■ WHAT TO DO ■
[1] Please extract the passage of the methods text on GPC estimation and genome-wide association that starts with "Four representative algorithms" and goes on through "different training sets.".
[2] Continue the methods text on GPC estimation and genome-wide association from the point where it stops.

■ READING TEXT ■
Four representative algorithms were selected for regression model construction: PLSR, support vector regression (SVMR), random forest regression (RFR), and Bayesian linear regression (BLR). During model construction, the hyperparameters of each model were determined using fivefold cross-validation and a grid search, and the mean squared error (MSE) was used as the evaluation metric.

To avoid instability in the model estimation and bloating of model input parameters caused by strong correlation between the many input features, we selected 5% of the bands with the highest correlation with GPC values. Recursive feature elimination was then employed to further streamline the features, and the optimal feature combination was determined. Finally, the GPC estimated models were constructed using the full-band WFs and the sensitive features from the different training sets.

Accuracy assessment

Independent validation was conducted to evaluate the transferability and predictability of the GPC estimation models. The models were evaluated using the coefficient of determination (R²), root mean square error (RMSE), and relative root mean square error (RRMSE).

R^{2} = 1 - \frac{\sum_{i = 1}^{N} {(y_{i} - {\hat{y}}_{i})}^{2}}{\sum_{i = 1}^{N} {(y_{i} - \bar{Y})}^{2}}

(4)

RMSE = \sqrt{\frac{1}{N} \sum_{i = 1}^{N} {(y_{i} - {\hat{y}}_{i})}^{2}}

(5)

RRMSE = \frac{RMSE}{\bar{Y}} \times 100 %

(6)

where N is the total sample size, y_i is the measured value, ${\hat{y}}_{i}$ is the average of the measured values, and $\bar{Y}$ is the estimated value. For model validation, R² differs from the squared correlation coefficient and is a better measure of data fitting to the 1:1 line. Following Li et al. [40], negative R² values were set to zero to avoid confusion.

Genome-wide association study

GWAS based on linkage disequilibrium (LD) uses statistical tools to identify associations between target traits and genetic variants. With the help of a high-frequency genetic map consisting of millions of SNP markers, it is possible to screen for SNPs that may be associated with variations of interest. To remove the influence of population structure on association analysis, kinship and population structure matrices can be added to the model [41]. Therefore, the association analysis model chosen for this study was the mixed linear model (MLM) with the following equation:

Y = X α + Q β + K μ + e

(7)

(Dataset excerpts)
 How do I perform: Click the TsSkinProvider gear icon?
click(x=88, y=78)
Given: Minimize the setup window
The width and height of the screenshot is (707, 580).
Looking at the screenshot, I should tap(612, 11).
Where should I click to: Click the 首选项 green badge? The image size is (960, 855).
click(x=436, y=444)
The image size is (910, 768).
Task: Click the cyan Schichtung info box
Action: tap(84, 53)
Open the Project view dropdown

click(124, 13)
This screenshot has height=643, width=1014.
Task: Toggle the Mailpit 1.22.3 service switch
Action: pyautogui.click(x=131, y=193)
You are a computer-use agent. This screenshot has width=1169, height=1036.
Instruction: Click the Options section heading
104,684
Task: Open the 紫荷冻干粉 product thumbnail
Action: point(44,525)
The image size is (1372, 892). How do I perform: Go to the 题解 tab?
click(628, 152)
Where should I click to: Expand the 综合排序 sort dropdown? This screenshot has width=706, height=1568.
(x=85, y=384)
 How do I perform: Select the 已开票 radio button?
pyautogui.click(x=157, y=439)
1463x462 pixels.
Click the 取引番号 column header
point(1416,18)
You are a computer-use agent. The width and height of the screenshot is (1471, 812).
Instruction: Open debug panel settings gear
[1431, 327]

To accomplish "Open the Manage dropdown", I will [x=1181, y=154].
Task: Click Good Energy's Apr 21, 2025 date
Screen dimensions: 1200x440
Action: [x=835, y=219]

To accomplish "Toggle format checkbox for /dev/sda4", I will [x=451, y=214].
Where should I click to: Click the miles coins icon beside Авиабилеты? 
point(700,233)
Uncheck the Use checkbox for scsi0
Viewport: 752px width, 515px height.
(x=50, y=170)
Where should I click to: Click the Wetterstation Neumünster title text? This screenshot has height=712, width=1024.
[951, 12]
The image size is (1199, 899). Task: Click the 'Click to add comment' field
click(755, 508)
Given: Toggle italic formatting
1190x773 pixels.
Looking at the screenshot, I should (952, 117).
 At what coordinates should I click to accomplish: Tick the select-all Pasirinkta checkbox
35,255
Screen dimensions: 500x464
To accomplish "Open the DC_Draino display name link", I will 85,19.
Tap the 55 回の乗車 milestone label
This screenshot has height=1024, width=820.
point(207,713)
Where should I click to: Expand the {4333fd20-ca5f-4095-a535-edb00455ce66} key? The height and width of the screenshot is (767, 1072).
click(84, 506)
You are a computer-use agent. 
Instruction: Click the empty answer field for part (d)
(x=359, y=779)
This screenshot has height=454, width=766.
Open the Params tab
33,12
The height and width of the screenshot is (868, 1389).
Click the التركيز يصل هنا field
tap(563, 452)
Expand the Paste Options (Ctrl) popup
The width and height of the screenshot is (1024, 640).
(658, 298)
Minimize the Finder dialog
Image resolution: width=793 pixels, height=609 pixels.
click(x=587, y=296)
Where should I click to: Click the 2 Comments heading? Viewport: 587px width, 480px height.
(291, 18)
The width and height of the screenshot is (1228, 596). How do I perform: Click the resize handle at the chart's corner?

■ ANSWERS PROVIDED ■
[1]
Four representative algorithms were selected for regression model construction: PLSR, support vector regression (SVMR), random forest regression (RFR), and Bayesian linear regression (BLR). During model construction, the hyperparameters of each model were determined using fivefold cross-validation and a grid search, and the mean squared error (MSE) was used as the evaluation metric.

To avoid instability in the model estimation and bloating of model input parameters caused by strong correlation between the many input features, we selected 5% of the bands with the highest correlation with GPC values. Recursive feature elimination was then employed to further streamline the features, and the optimal feature combination was determined. Finally, the GPC estimated models were constructed using the full-band WFs and the sensitive features from the different training sets.

[2]
where Q represents the population structure matrices, K represents the kinship matrices, X is the genotype value, and Y is the phenotype value.

The number of varieties included in the GWAS was 158 since 72 varieties failed to mature due to lodging and disease. The threshold for significance was assessed using the Bonferroni method, i.e., P = 0.01/n, where n indicates the number of valid SNPs. Only the associated SNPs exceeding the significance threshold were considered. To avoid overcorrection, the significance threshold, log₁₀(P), in this paper was set to 4 [42].

The LD decay distance of the natural variant population of rice was approximately 200 kb [43]; therefore, a physical distance between any 2 significant SNPs less than 200 kb was considered a locus. The SNP with the greatest significance in the interval containing more than 3 consecutive significant SNPs was selected as the lead SNP.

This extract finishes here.